An average month in February with, as usual, Shutterstock way out in front. A good number of On Demand downloads and a high paying Single download pushed the income up nicely. Meanwhile, the Shutterstock app for Facebook continues to hiccup with just the odd sales update now and again. Forget about the Twitter app -it stopped last June for me and shows no sign of ever being reactivated again! Whether or not either of these helps sales I can't know, but they certainly do not hinder.

Dreamstime did well with 15 downloads but these were mostly subs sales thus only $6.90 in earnings. It's been noted many times how DT sales come in Subs waves and then Credit sale waves (without anyone ever really fathoming why). Think I'm now due my Credit sales period!

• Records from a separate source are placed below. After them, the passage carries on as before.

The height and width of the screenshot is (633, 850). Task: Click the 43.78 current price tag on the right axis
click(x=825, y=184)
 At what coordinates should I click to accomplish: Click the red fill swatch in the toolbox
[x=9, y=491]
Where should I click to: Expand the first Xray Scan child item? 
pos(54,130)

Istock perked up with 14 downloads ($10.18) and a further 5 PP sales ($1.40). The big news from Istock is that they are introducing subscription packages from April. Commission will be at $0.28 for non exclusives (in line with the current PP rate at Thinkstock and How this will affect sales remains to be seen. On balance, I expect to see an increase in sales and revenue from this. Parent company Getty Images also announced a plan to make millions of images free to use in "non commercial" blogs and the like. Obviously this produced predictable outrage amongst contributors with suggestions they were trying to drive competing agencies out of business. I take heart in the fact that Shutterstock seem unconcerned about the move and do not see it as a major threat. In reality how many bloggers are going to want to embed Getty images into their blog -complete with links to Getty and (potentially) some sort of advertising stream? I know I would rather just pay for an image for either of my blogs when I need to -without the Getty clutter around it.

123rf produced 12 downloads ($3.97) -again mainly subs sales. As mentioned before reviews of my (non editorial) images have ground to a halt -I still have an images from January/February in pending. A recent thread at suggested that they review large batches promptly but smaller batches or single images are left waiting.

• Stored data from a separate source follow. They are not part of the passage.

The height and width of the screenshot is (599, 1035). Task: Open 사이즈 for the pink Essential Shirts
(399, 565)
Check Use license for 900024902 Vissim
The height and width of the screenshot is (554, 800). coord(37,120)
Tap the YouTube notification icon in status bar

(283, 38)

Bigstock saw 9 downloads ($4.90). I'm still seeing an increasing number of subsciption sales here which, thankfully, are still being paid (for now) at the enhanced $0.38 rate for Bridge to Bigstock contributors.

Fotolia managed 5 downloads (1.25 credits). I still have a tiny portfolio there, but what does get accepted seems to sell.

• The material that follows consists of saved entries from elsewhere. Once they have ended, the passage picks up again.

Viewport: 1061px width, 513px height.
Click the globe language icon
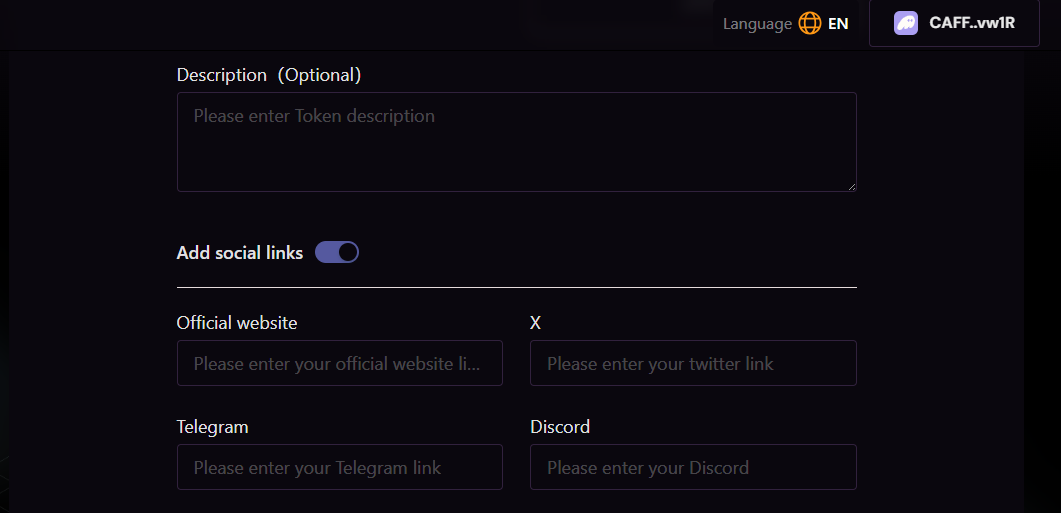tap(809, 23)
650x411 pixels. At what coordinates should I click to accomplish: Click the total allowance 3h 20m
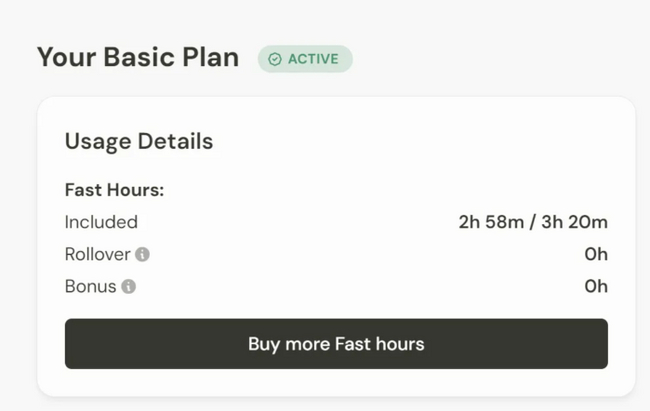(x=573, y=222)
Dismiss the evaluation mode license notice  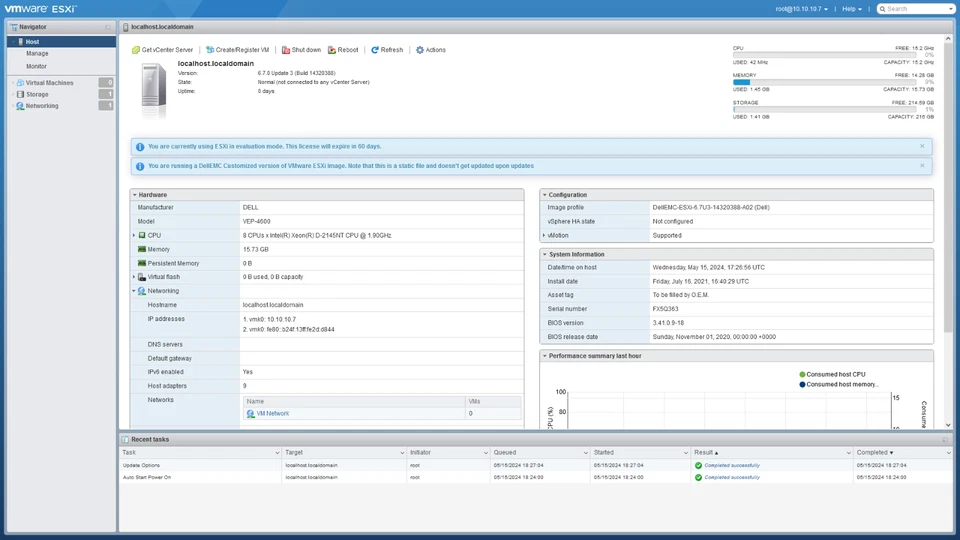point(922,147)
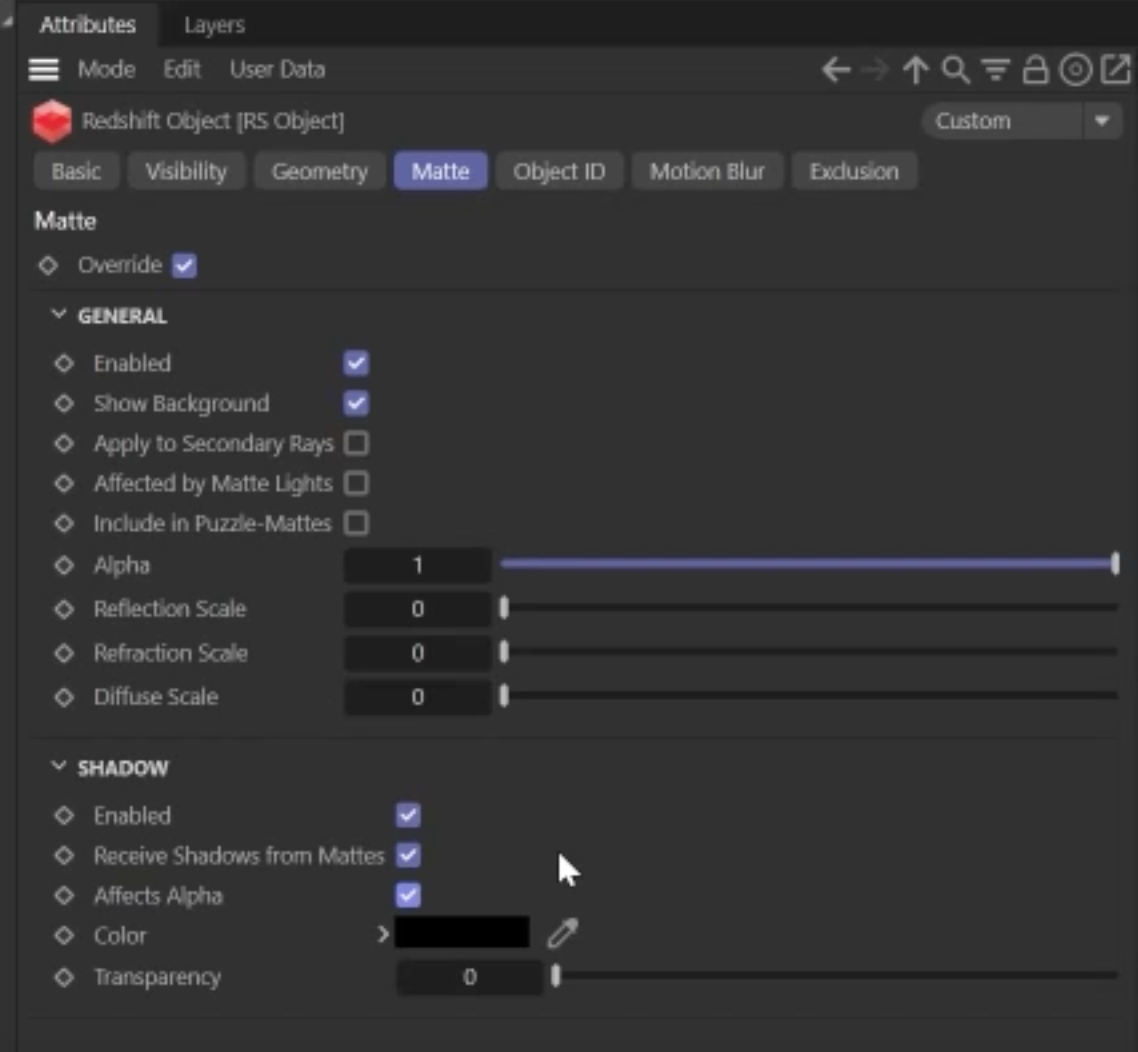Viewport: 1138px width, 1052px height.
Task: Select the Object ID tab button
Action: click(x=559, y=172)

Yay surprised with a single download paying 0.75 euros. Just what caused Yay sales to drop off a cliff after last April remains unknown. Google changed their search results at that time and some other agencies reported a fall in traffic after that -so that may be the reason. Even their multitude of partner sites seem to produce little or no sales.

Finally, having posted recently about no sales at Mostphotos for a long time, I had a sub sale in February for 0.27euros. Hopefully, that isn't it for another nine months.

Uploading in February included an archive image of British architect Sir Richard Rogers as well as images of the Krka waterfalls in Croatia and my local event -the annual Jack In The Green festival in Hastings. Regards, David.